A MIS MEJORES AMIGOS NO LOS HE VISTO NUNCA (Raymond Chandler)

A MIS MEJORES AMIGOS NO LOS HE VISTO NUNCA
Raymond Chandler
Traducción: César Aira y Juan Manuel Ibeas
Debolsillo, septiembre 2013


"El poeta laureado de los lobos solitarios". TIME

Recoge este libro dos de las facetas menos conocidas de Raymond Chandler. El autor nos presenta su cara más personal en sus cartas, ensayos y artículos de prensa. La primera parte recoge en su totalidad el libro "The Raymond Chandler Papers: selected Letters  and Non-fictin (1909-1959), Atlantic Monthlu Press, 2000, publicado en español bajo el título "El simple arte de escribir", Emecé, 2004. La segunda parte del volumen está dedicada a la labor ensayística del autor.

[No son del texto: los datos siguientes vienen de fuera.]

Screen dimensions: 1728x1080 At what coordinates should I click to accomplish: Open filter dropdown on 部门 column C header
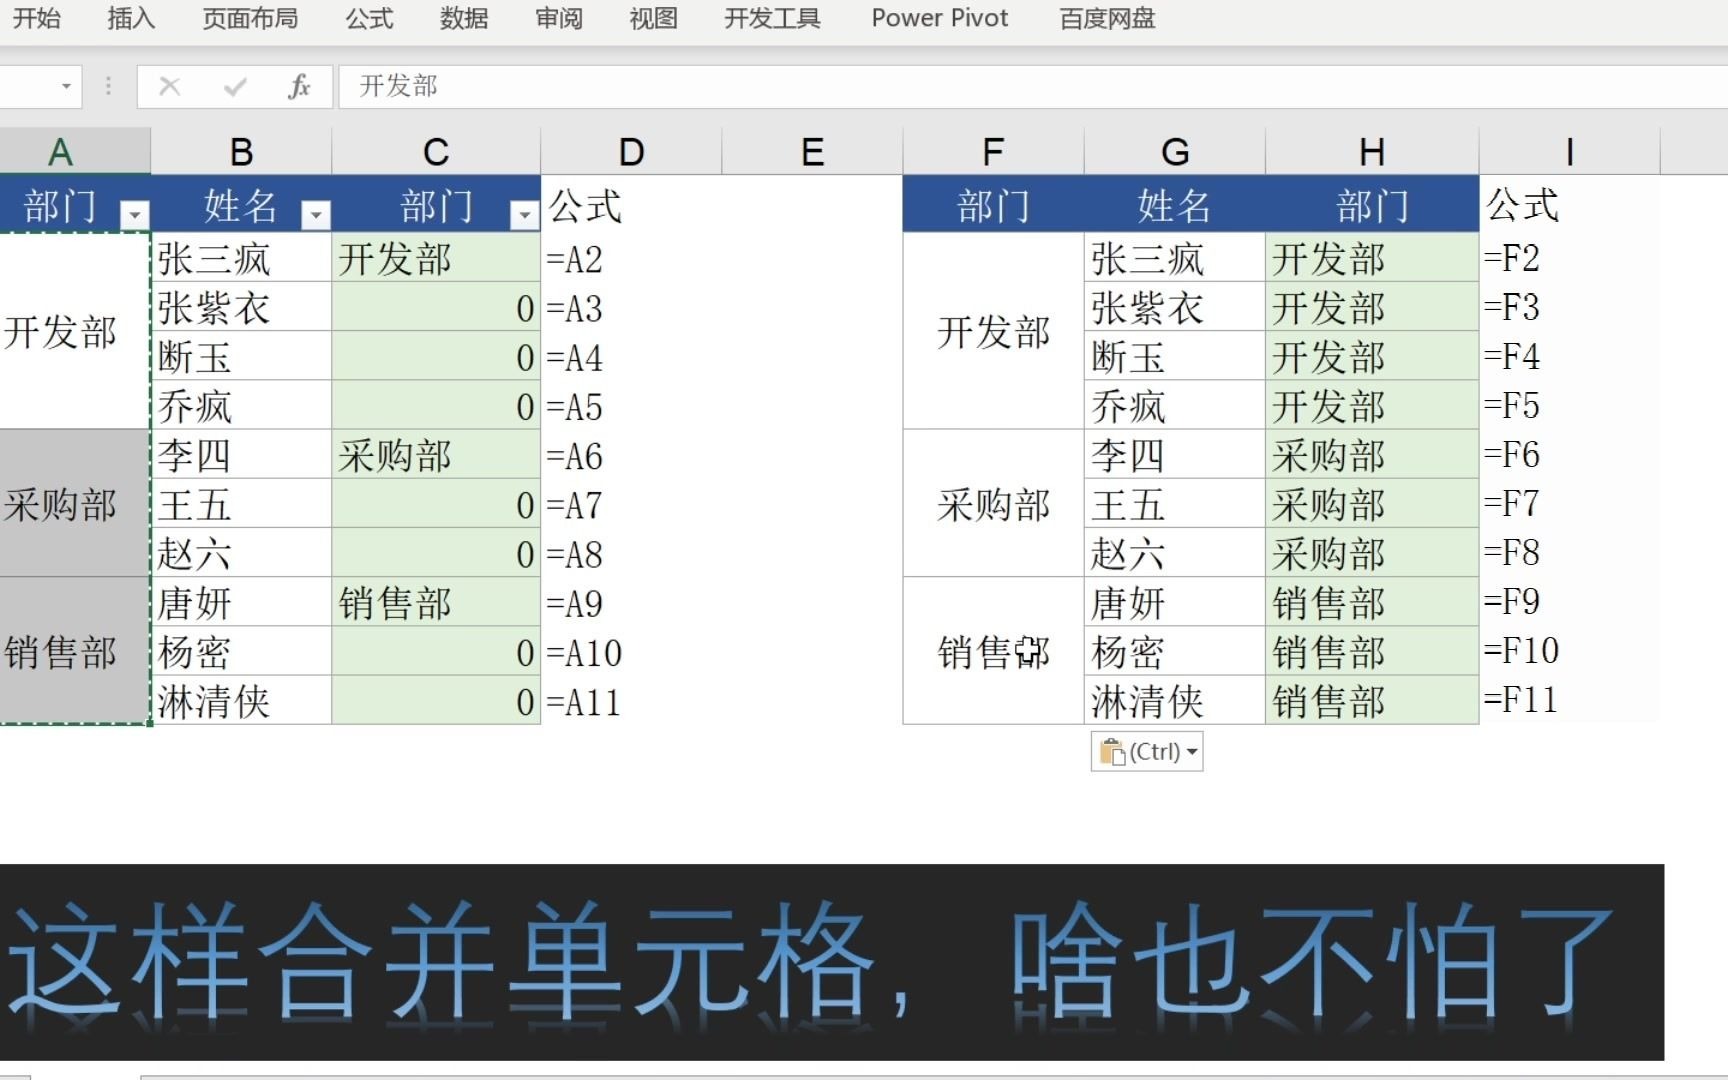pyautogui.click(x=524, y=213)
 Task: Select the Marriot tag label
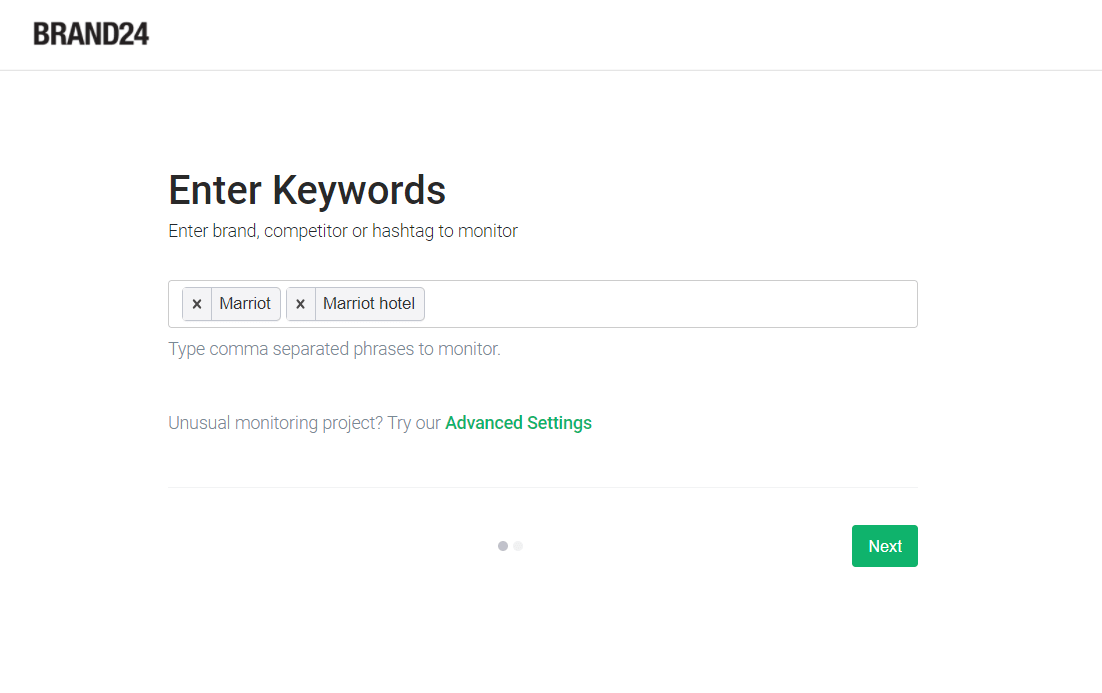(245, 304)
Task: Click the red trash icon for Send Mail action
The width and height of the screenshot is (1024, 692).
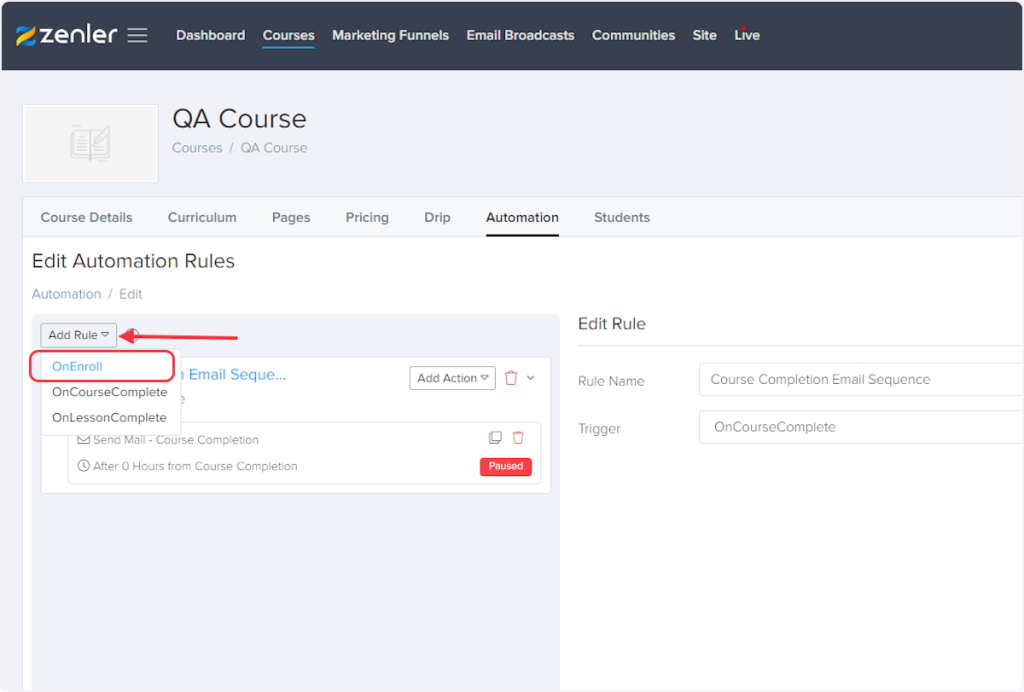Action: pyautogui.click(x=518, y=438)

Chandler es hijo único, nacido de padres cuáqueros, él ingeniero a la vez que alcohólico y ella irlandesa. Se educa en Inglaterra donde un hermano de su madre le costea los estudios preuniversitarios. Cuando su tío se niega a seguir manteniéndole emigra solo a EE.UU. Después de participar en la Primera Guerra Mundial como combatiente de la Primera División Canadiense, regresa a California y contrae matrimonio con una ex modelo, divorciada y diecisiete años mayor que él. De carácter poco sociable y solitario, ("mi carácter es una mezcla no llevadera de indiferencia exterior y de arrogancia interior" según sus propias palabras), spertinaz nomadismo, sus escarceos con el alcohol y el fallecimiento de su esposa en 1954 hacen que el propio autor describa su existencia como "una vida más bien desdichada". Muere el 26 de marzo de 1959 en La Jolla, California. 

La producción epistolar de Chandler es bastante copiosa. Los temas que atiende van desde sus reflexiones literarias hasta su compleja personalidad, pasando por asuntos tan diversos como la sociedad californiana, la Segunda Guerra Mundial, su tormentosa relación con Hollywood, su juicio sobre Marlowe, el fallecimiento de Cissy, su intento de suicidio e incluso la muerte de su gata Taki. La mayoría de ellas están dirigidas a hombres y mujeres con los que tiene trato profesional: editores, agentes, abogados. De entre tantas transcribo aquí tres, que dejan vislumbrar las claves que se esconden tras la personalidad del hombre que da vida a Phillip Marlowe.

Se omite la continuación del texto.